Because it has bipartisan support and would boost direct commerce between the U.S. and Mongolia and bypass China in the supply chain, it seems to have a good chance, according to Stephen Lamar, executive vice president of the American Apparel & Footwear Association (AAFA).
Lamar explained that while the U.S. used to import more than $200 million worth of textiles and apparel from Mongolia around 15 years ago, that has dwindled to almost nothing today. In the interim, Mongolia has shipped its raw materials like cashmere to China for manufacturing and exporting to the U.S.
“This would reverse [the] cashmere supply chain,” Lamar said. “China is really the only game in town when it comes to cashmere and what this does is try to recognize that Mongolia can be competitive. It will take some time because the industry there has been decimated, but this would create a reason to invest.”
The AAFA supports the act, which has been introduced in the House and Senate. The bill would provide duty-free access to the U.S. market for products made in Mongolia using Mongolian cashmere for a five-year period.
“This bill would provide a market for Mongolia’s authentic cashmere, supporting growth and creating jobs throughout the U.S. cashmere value chain,” Rick Helfenbein, president and CEO of the AAFA, said. “At the same time, by passing the Mongolia Third Neighbor Trade Act, Congress would forge a stronger partnership with our friends in Mongolia and provide American consumers with better access to these high-end products.”
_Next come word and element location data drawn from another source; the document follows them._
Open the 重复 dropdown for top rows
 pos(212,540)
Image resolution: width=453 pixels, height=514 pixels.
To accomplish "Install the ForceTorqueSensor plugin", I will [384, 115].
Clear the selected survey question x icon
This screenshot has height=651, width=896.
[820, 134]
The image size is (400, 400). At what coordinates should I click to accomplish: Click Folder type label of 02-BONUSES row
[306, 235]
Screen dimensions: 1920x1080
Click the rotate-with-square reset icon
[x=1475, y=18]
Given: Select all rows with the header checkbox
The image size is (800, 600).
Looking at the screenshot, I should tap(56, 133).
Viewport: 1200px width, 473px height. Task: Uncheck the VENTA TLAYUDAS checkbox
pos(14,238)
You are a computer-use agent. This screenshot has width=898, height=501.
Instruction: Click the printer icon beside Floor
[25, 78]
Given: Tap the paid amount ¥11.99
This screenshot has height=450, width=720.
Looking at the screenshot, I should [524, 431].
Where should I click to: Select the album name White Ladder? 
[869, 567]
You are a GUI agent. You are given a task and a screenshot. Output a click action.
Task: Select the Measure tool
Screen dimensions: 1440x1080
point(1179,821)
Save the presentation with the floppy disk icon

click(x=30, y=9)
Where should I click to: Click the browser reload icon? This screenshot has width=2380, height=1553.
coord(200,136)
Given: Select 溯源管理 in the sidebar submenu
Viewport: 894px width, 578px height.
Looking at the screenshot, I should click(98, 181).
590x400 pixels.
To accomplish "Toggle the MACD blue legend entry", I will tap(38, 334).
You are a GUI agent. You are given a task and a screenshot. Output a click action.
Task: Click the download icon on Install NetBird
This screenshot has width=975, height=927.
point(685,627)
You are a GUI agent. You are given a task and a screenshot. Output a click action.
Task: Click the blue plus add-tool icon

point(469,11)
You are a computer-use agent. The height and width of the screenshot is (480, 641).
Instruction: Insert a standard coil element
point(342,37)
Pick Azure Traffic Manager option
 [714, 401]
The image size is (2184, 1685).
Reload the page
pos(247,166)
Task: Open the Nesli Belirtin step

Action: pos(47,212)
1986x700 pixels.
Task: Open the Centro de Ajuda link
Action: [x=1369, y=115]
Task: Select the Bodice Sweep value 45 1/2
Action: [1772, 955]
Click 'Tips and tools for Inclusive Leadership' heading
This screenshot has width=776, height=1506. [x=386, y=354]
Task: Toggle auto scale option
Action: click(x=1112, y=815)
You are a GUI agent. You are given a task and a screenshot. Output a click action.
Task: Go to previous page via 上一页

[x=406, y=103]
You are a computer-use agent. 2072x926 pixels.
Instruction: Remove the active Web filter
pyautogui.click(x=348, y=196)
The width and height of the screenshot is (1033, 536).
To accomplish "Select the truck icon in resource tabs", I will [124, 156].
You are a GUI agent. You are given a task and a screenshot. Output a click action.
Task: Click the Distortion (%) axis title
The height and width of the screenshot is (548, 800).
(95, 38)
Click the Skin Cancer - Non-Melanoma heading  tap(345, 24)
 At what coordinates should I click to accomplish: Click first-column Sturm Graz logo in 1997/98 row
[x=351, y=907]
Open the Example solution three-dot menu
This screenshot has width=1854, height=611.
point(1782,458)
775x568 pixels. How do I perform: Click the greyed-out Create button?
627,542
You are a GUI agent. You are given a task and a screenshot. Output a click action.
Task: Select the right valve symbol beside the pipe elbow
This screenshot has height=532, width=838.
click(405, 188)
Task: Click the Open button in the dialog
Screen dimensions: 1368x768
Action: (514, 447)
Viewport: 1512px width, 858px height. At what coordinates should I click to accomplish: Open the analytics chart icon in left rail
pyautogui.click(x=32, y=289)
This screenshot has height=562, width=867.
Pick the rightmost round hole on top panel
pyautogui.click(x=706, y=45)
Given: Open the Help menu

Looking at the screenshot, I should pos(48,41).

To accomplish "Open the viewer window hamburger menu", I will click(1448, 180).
Mongolian President Khaltmaa Battulga was in Washington this week for meetings with President Trump and U.S. representatives. During the visit, his team will be discussing the Mongolia Third Neighbor Trade Act (HR 2219 / S. 1188). AAFA noted that not only would this support jobs in Mongolia, but it would also promote U.S. trade priorities by emphasizing strong environmental standards, market access, intellectual property rights, and workers’ rights.
It would also create manufacturing opportunities for U.S. textile mills and apparel manufacturers.
“This is a small bill when you look at is from the U.S. lens; this is an enormous bill when you look at it from a Mongolia lens,” Lamar said. “It could put 30,000 to 40,000 people back to work in a very short amount of time.”
Matthew Scanlan, CEO of cashmere brand Naadam, said, “I hope it gets passed, it would be great for the Mongolian economy. We still do some production in Mongolia and would most likely invest more in that strategy.”
The World Bank’s board of directors approved $100 million in financing this week to help Mongolia further stabilize its economy and move towards a more sustainable development path.
The World Bank said Mongolia’s economy has recovered strongly from the brink of a macroeconomic crisis in 2016, but underlying vulnerabilities remain. The economy grew by 6.9 percent in 2018, compared to 1.2 percent in 2016.
To enhance the competitiveness of the economy, the program also supports measures to improve the business and trade environment such as strengthening investor protection, streamlining permit requirements, and promoting trade facilitation reforms. Moreover, it supports economic diversification by promoting animal health management.
Lamar said there is strong bipartisan support for the bill as a commercial and geopolitical action.
He added, “There’s a very strong interest in Congress in looking for alternatives and allies to balance out the U.S.-China relationship. There’s a lot of people on the Hill that would like to see this become law sooner rather than later.”